==== Exercise data ====

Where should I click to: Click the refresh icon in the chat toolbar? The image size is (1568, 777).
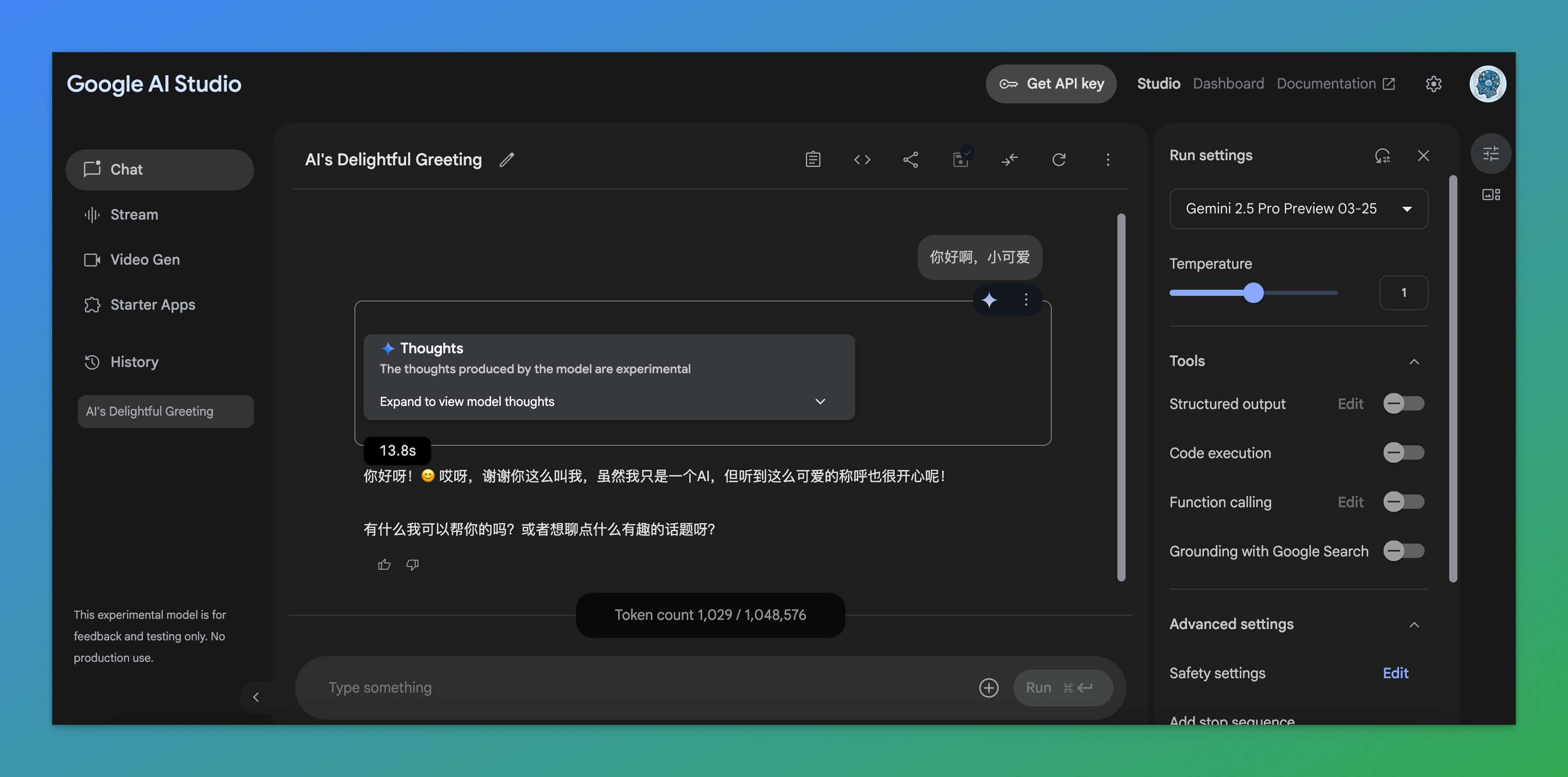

====
==== Exercise data ====

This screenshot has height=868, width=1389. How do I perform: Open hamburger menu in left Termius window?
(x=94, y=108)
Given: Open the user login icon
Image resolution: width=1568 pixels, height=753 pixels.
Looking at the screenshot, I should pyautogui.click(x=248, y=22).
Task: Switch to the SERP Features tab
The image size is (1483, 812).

====
==== Exercise data ====

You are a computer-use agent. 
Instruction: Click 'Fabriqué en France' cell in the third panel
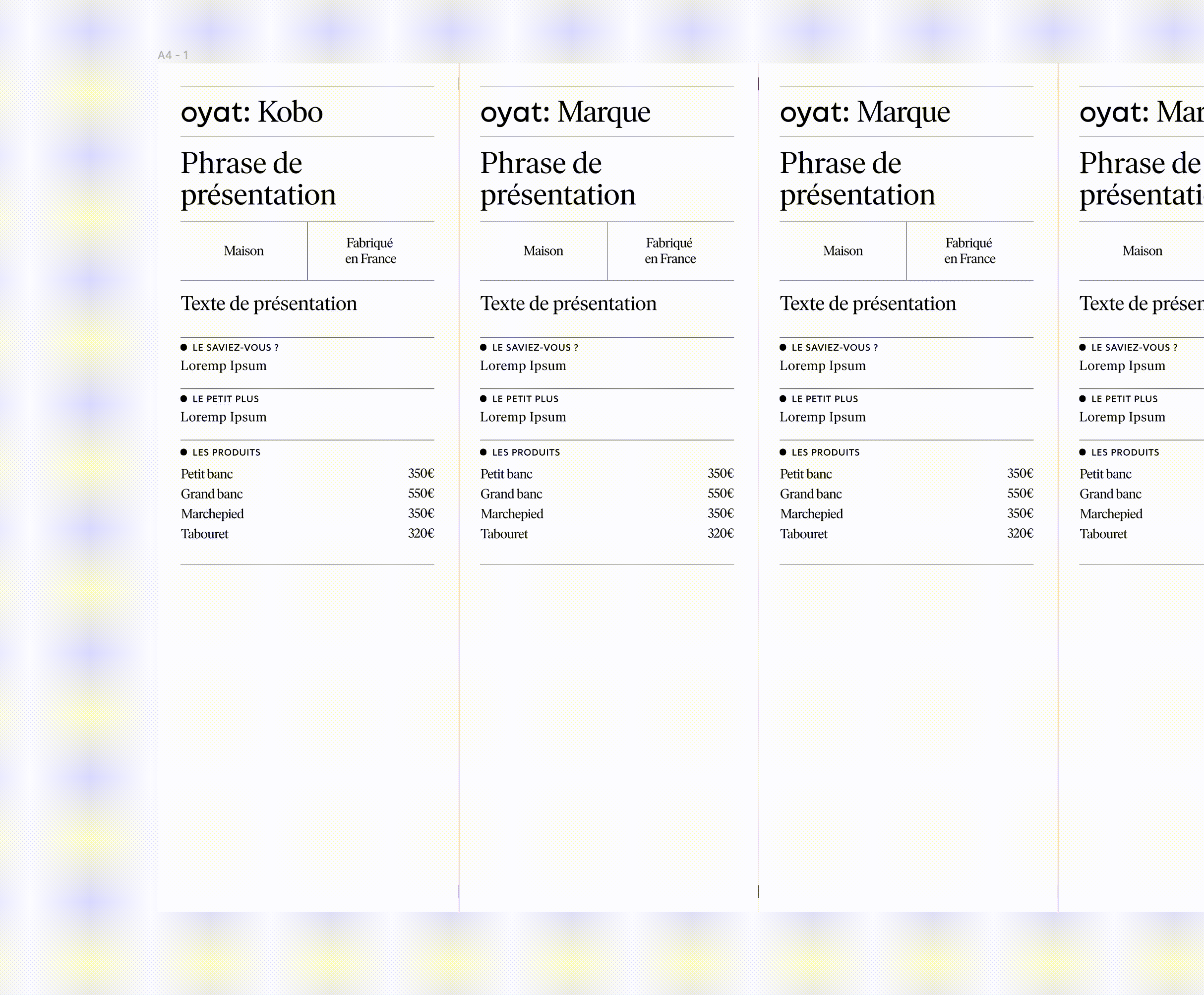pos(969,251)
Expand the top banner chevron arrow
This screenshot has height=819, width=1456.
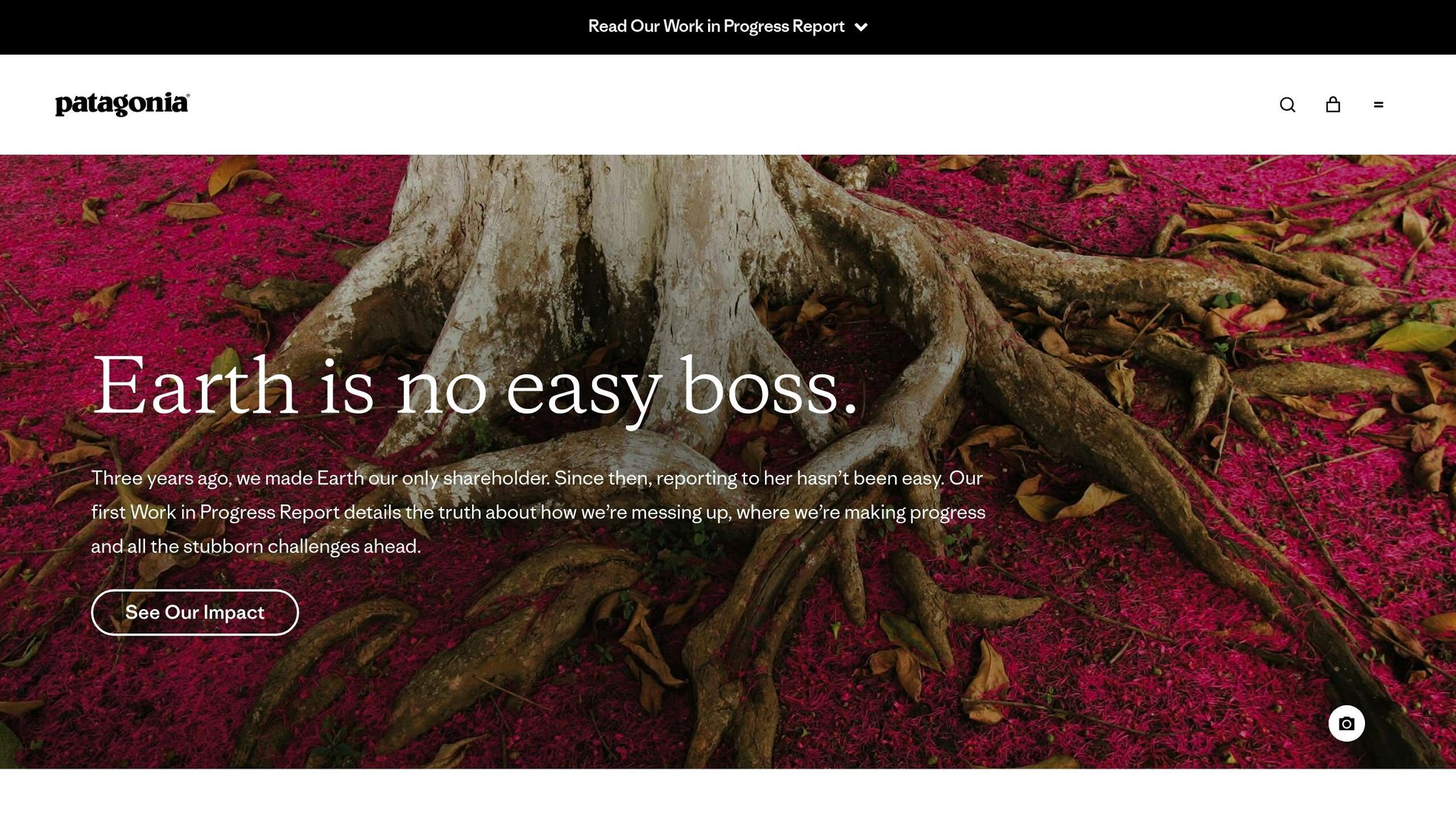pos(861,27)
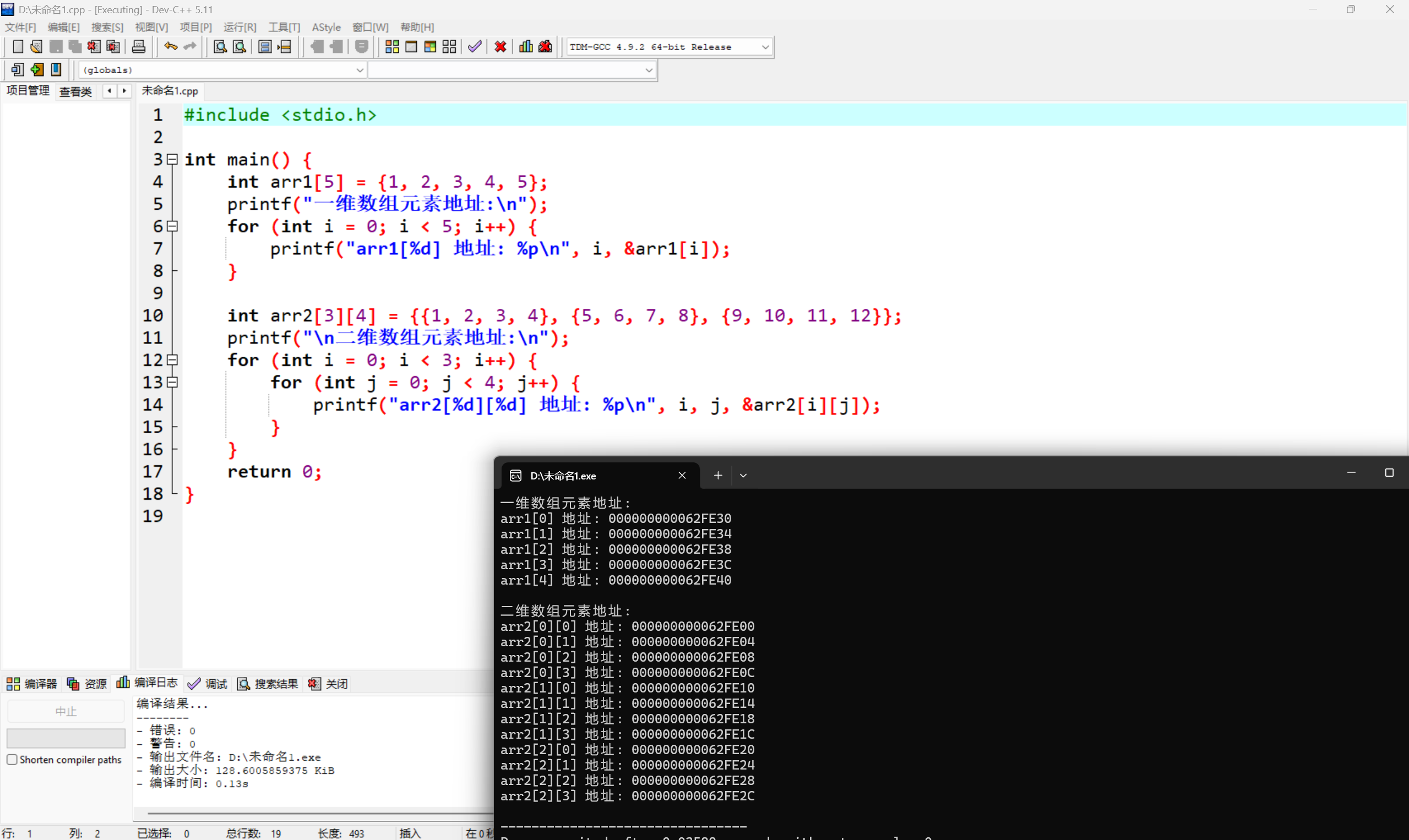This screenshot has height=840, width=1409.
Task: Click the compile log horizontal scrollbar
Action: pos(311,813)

====

*Prompt*:
Report every line in the data that holds "size", copying each one.

*Answer*:
Where should I click to: Click the refresh icon in the chat toolbar? The image size is (1568, 777).
The image size is (1483, 812).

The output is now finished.